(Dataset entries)
□ □ □ □

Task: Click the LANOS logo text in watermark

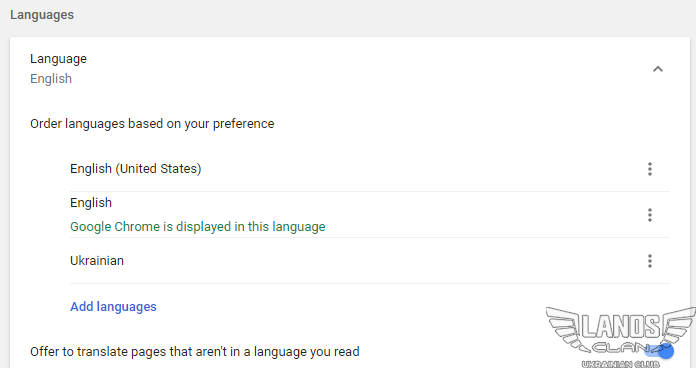Action: 621,326
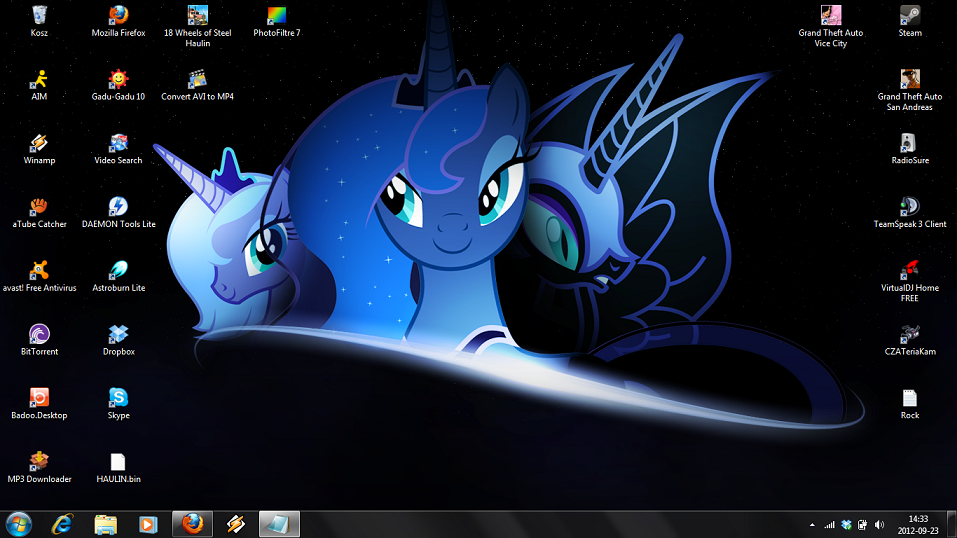Open TeamSpeak 3 Client icon
The height and width of the screenshot is (538, 957).
pos(909,208)
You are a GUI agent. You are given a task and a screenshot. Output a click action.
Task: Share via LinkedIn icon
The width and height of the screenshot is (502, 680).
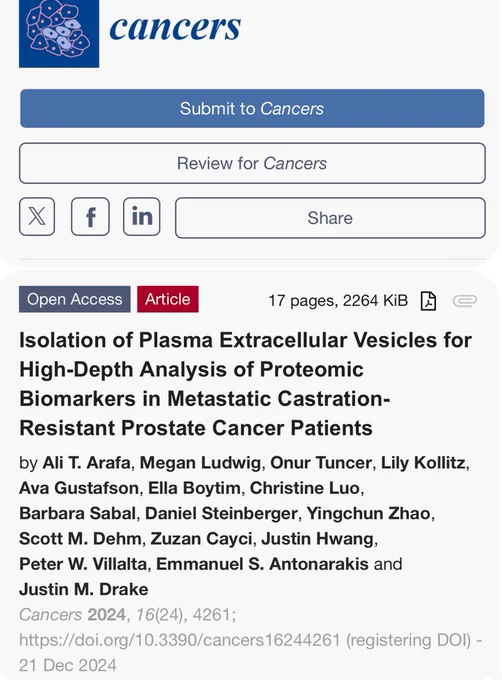click(141, 216)
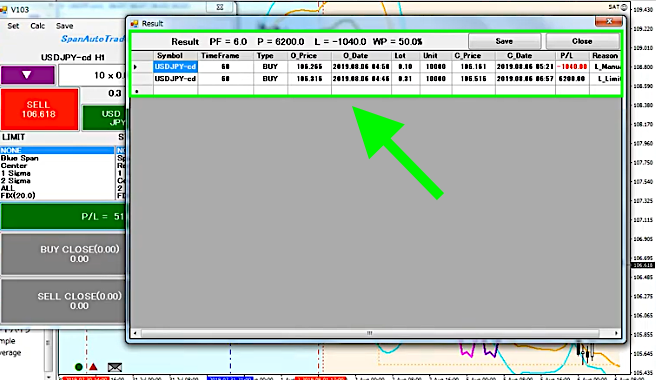Open the Calc menu
The width and height of the screenshot is (656, 380).
click(38, 26)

□ □ □ □

Copy exactly and only this span: the line with "The width and height of the screenshot is (502, 680)." through the final line of the entries, both ends included, with the pictures left out.

WRITTEN RESPONSE →
The width and height of the screenshot is (502, 680).
click(141, 216)
Open the Calc menu
The width and height of the screenshot is (656, 380).
click(38, 26)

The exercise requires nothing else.